Thursday, March 19, 2020

springtime according to Eliot


Today, somehow is the very first day of spring.  I keep thinking about the first stanza of The Wasteland and summer coming over the Starngerbersee.  This week, I'm having a hard time coming into or caring about art or poetry or anything at all.  I think this will pass, hopefully, in the next week or so.  I see everyone talking about online readings, book releases, and poetry stuff and I am just ambivalent about it all.  I have moments in life where poetry life seems like a game in which there are no stakes and no one cares.   Maybe this is one of those moments.

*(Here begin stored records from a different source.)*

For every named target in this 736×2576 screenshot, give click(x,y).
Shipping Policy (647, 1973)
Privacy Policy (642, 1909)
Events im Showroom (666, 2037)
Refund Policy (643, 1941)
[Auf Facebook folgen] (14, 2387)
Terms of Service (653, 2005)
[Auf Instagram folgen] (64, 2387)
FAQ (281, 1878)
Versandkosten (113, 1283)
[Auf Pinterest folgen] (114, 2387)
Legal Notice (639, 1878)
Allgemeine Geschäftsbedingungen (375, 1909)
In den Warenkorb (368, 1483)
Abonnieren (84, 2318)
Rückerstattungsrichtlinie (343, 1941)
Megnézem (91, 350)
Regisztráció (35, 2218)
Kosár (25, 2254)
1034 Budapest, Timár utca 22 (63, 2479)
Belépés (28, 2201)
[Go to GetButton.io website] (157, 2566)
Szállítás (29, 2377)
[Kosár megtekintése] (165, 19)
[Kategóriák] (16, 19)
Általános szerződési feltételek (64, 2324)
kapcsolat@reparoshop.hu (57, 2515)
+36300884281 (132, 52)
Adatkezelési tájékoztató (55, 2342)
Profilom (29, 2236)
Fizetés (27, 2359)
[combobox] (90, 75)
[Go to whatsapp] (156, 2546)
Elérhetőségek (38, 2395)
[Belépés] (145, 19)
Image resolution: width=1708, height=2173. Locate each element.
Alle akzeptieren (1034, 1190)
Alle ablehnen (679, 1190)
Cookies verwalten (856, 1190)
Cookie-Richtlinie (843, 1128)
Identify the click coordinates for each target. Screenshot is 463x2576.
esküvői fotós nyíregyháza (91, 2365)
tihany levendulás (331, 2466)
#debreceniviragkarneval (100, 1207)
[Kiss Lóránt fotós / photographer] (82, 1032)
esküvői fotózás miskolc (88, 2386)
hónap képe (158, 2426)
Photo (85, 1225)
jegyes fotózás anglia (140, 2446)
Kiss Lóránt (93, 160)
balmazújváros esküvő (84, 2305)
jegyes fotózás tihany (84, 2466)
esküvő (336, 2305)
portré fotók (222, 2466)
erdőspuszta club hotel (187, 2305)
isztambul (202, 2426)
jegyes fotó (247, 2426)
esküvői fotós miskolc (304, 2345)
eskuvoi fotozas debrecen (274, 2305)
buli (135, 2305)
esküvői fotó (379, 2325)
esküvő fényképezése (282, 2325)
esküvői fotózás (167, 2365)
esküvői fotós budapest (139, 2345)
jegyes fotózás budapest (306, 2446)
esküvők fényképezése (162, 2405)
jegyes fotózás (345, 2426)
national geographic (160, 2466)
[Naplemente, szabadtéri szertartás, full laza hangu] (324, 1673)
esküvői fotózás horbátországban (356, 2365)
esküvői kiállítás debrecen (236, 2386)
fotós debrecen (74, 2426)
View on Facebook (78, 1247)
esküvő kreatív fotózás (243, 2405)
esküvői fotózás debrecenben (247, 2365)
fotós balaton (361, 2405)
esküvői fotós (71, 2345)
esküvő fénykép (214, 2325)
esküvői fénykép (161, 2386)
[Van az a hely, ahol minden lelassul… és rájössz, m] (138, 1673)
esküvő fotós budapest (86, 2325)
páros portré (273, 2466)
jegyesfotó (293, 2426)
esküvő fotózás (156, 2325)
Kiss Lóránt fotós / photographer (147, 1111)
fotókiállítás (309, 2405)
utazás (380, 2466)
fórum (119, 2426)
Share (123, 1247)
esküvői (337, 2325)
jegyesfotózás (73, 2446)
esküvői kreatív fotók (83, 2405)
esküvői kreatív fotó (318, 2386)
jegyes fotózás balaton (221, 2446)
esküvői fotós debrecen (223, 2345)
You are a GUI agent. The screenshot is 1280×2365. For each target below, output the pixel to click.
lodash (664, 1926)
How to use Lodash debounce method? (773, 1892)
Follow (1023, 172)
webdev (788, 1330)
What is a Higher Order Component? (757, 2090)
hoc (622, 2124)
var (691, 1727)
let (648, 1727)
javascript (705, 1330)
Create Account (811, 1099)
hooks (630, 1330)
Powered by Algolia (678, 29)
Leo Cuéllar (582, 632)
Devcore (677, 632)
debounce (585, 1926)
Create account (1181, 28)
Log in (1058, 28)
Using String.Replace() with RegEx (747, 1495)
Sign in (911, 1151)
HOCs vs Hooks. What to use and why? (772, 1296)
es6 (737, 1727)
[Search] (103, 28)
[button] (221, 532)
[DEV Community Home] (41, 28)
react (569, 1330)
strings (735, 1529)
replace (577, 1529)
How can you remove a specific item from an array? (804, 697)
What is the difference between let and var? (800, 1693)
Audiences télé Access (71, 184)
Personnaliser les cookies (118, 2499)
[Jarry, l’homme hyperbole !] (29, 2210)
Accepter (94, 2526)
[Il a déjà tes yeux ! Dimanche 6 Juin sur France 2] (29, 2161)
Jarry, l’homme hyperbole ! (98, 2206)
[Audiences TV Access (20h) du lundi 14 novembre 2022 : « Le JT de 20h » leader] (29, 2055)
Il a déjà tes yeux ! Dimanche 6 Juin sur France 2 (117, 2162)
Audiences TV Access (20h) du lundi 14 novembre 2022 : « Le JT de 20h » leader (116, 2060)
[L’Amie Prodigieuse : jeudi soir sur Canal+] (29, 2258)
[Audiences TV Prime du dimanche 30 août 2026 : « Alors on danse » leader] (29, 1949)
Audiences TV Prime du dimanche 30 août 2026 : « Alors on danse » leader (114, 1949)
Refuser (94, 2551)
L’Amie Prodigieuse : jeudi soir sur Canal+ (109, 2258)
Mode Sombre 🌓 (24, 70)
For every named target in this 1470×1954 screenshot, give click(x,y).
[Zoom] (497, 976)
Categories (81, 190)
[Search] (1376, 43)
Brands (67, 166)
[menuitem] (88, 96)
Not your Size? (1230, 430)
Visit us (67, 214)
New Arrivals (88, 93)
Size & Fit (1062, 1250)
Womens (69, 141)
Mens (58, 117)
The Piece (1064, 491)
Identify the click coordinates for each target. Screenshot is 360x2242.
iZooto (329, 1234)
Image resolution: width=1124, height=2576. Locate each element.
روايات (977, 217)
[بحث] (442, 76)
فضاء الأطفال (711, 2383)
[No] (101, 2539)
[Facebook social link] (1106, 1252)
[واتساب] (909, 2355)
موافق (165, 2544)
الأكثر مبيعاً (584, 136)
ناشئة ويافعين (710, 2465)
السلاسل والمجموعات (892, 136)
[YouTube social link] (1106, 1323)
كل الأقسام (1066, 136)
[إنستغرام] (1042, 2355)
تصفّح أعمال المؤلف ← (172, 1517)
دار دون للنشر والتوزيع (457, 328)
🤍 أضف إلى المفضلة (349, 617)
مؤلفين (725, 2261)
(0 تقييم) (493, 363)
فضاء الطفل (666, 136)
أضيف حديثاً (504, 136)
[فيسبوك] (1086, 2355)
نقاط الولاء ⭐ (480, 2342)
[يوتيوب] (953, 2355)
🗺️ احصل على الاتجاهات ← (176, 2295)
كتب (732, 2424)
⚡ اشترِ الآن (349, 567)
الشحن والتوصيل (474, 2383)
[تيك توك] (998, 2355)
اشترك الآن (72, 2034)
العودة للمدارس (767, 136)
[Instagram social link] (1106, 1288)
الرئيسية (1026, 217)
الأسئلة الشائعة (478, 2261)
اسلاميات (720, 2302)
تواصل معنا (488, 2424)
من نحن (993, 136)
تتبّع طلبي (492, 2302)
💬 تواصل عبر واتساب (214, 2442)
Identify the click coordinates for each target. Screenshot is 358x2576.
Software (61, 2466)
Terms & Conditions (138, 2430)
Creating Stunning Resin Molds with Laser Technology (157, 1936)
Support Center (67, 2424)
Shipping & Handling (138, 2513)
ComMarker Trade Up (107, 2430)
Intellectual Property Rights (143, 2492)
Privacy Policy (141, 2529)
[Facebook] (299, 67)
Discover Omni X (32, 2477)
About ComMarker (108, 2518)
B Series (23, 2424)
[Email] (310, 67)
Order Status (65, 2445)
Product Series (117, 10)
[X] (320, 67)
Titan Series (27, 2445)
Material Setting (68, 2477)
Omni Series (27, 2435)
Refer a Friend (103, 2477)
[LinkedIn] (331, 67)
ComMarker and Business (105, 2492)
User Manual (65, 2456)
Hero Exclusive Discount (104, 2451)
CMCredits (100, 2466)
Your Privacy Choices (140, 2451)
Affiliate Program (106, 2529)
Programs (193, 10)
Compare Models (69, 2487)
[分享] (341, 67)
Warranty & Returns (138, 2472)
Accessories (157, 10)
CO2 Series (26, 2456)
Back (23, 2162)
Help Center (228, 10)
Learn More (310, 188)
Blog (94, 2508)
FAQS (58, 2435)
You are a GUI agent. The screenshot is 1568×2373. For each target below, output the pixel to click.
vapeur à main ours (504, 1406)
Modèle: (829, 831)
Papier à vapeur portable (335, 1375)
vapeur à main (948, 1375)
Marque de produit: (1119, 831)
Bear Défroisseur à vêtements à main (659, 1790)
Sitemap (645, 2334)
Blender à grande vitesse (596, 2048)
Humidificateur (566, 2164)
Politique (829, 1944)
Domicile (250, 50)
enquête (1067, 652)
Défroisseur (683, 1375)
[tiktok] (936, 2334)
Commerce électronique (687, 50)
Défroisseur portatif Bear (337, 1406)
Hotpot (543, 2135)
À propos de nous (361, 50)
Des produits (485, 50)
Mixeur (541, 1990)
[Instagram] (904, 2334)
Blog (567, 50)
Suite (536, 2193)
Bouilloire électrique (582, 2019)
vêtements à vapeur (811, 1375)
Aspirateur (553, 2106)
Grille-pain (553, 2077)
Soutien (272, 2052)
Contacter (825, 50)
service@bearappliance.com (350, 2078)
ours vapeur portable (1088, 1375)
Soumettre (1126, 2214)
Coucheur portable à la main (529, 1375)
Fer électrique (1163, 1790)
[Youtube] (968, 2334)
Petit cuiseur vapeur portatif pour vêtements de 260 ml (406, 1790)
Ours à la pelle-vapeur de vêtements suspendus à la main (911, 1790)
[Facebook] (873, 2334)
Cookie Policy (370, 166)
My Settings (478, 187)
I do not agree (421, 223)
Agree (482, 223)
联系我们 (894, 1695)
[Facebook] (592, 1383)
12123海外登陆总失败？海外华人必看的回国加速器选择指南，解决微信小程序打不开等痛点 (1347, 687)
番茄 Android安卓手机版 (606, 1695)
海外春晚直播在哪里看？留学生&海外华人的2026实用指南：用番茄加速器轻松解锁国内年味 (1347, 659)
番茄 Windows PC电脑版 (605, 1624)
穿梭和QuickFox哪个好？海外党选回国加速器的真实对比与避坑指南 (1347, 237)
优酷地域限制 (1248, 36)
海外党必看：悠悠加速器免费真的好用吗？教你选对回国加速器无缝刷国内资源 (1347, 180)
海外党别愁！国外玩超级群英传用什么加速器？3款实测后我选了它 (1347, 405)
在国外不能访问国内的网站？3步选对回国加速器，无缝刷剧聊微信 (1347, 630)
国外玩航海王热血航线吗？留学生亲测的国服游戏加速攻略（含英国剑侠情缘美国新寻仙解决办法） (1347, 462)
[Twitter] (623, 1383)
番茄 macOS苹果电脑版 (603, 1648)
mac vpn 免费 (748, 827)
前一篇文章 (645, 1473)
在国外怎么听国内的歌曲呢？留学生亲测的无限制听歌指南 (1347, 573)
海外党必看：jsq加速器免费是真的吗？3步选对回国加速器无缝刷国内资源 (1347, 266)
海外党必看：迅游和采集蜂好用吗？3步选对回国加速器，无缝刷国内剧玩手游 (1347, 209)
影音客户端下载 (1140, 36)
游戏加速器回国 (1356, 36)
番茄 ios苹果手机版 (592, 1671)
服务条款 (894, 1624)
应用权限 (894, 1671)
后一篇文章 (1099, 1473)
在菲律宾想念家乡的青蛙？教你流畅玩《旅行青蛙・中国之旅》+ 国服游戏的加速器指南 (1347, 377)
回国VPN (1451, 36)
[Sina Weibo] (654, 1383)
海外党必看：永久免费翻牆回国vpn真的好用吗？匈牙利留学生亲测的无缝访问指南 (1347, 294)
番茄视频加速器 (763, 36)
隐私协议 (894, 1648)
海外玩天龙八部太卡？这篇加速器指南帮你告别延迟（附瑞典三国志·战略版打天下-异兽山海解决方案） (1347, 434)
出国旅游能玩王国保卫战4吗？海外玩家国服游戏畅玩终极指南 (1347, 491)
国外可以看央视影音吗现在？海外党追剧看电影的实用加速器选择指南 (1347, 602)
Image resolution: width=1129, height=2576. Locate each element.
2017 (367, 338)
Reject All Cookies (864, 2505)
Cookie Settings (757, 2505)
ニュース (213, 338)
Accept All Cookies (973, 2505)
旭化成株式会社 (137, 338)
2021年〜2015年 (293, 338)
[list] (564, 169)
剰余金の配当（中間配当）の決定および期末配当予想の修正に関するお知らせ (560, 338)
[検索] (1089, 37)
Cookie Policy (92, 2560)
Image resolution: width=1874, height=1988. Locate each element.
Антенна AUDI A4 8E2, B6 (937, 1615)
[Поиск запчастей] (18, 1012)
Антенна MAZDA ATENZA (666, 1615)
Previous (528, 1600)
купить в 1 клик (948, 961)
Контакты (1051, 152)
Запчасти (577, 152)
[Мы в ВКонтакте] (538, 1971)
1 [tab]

But part of me think the poetry obviously important more than ever (thus my obsession with the Eliot lines), but maybe the po-biz stuff is what is just seeming to fall flat for me.  I do have a book set to come out in the next month and while I was thinking any release activity would have to wait til summer anyhow, it seems strange to be in a place of limbo in terms of when the world will go back to business as usual, if ever.  It's a beautiful, rough book, with a press I love, though, so I will regroup and focus on maybe selling some copies. There is also NaPoWriMo, which it seems, with a slowdown in hustle, I have ample time for in April and of course, ample ideas for new projects.  I just need to get focused and motivated.  I do intend to keep blogging here daily on various things, focused and unfocused, specific and random.

As for spring, it's sort of dreary out there today nevertheless, but the sun, if nothing else will return.